═══ Provided data ═══
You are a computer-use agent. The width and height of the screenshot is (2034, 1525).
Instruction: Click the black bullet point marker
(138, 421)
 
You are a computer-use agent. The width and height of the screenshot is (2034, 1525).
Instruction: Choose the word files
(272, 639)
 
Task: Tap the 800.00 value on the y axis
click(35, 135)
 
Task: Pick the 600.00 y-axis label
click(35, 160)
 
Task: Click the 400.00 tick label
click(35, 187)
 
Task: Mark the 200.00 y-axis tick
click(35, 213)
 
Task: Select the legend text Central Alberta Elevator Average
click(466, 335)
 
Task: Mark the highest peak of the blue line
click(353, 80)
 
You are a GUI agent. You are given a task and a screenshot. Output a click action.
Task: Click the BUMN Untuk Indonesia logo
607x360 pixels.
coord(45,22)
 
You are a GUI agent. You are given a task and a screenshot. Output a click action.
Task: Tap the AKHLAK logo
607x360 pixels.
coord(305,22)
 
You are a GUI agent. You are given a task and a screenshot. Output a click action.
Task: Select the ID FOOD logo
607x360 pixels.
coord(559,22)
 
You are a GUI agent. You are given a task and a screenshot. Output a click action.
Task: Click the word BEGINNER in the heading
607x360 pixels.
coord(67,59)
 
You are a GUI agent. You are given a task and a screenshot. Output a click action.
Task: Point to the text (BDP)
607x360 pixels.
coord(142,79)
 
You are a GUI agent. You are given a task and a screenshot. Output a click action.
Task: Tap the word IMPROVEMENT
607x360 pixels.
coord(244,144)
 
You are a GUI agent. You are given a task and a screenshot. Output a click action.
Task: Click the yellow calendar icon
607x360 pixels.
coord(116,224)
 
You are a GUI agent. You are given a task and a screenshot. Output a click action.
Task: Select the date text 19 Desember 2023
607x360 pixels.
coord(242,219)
═══
▶ What you should do: Reproduce all the rows above, replacing "GUI agent" with "desktop agent" and leaving everything else unchanged.

▶ Output:
You are a computer-use agent. The width and height of the screenshot is (2034, 1525).
Instruction: Click the black bullet point marker
(138, 421)
 
You are a computer-use agent. The width and height of the screenshot is (2034, 1525).
Instruction: Choose the word files
(272, 639)
 
Task: Tap the 800.00 value on the y axis
click(35, 135)
 
Task: Pick the 600.00 y-axis label
click(35, 160)
 
Task: Click the 400.00 tick label
click(35, 187)
 
Task: Mark the 200.00 y-axis tick
click(35, 213)
 
Task: Select the legend text Central Alberta Elevator Average
click(466, 335)
 
Task: Mark the highest peak of the blue line
click(353, 80)
 
You are a desktop agent. You are given a task and a screenshot. Output a click action.
Task: Click the BUMN Untuk Indonesia logo
607x360 pixels.
coord(45,22)
 
You are a desktop agent. You are given a task and a screenshot. Output a click action.
Task: Tap the AKHLAK logo
607x360 pixels.
coord(305,22)
 
You are a desktop agent. You are given a task and a screenshot. Output a click action.
Task: Select the ID FOOD logo
607x360 pixels.
coord(559,22)
 
You are a desktop agent. You are given a task and a screenshot. Output a click action.
Task: Click the word BEGINNER in the heading
607x360 pixels.
coord(67,59)
 
You are a desktop agent. You are given a task and a screenshot. Output a click action.
Task: Point to the text (BDP)
607x360 pixels.
coord(142,79)
 
You are a desktop agent. You are given a task and a screenshot. Output a click action.
Task: Tap the word IMPROVEMENT
607x360 pixels.
coord(244,144)
 
You are a desktop agent. You are given a task and a screenshot. Output a click action.
Task: Click the yellow calendar icon
607x360 pixels.
coord(116,224)
 
You are a desktop agent. You are given a task and a screenshot. Output a click action.
Task: Select the date text 19 Desember 2023
607x360 pixels.
coord(242,219)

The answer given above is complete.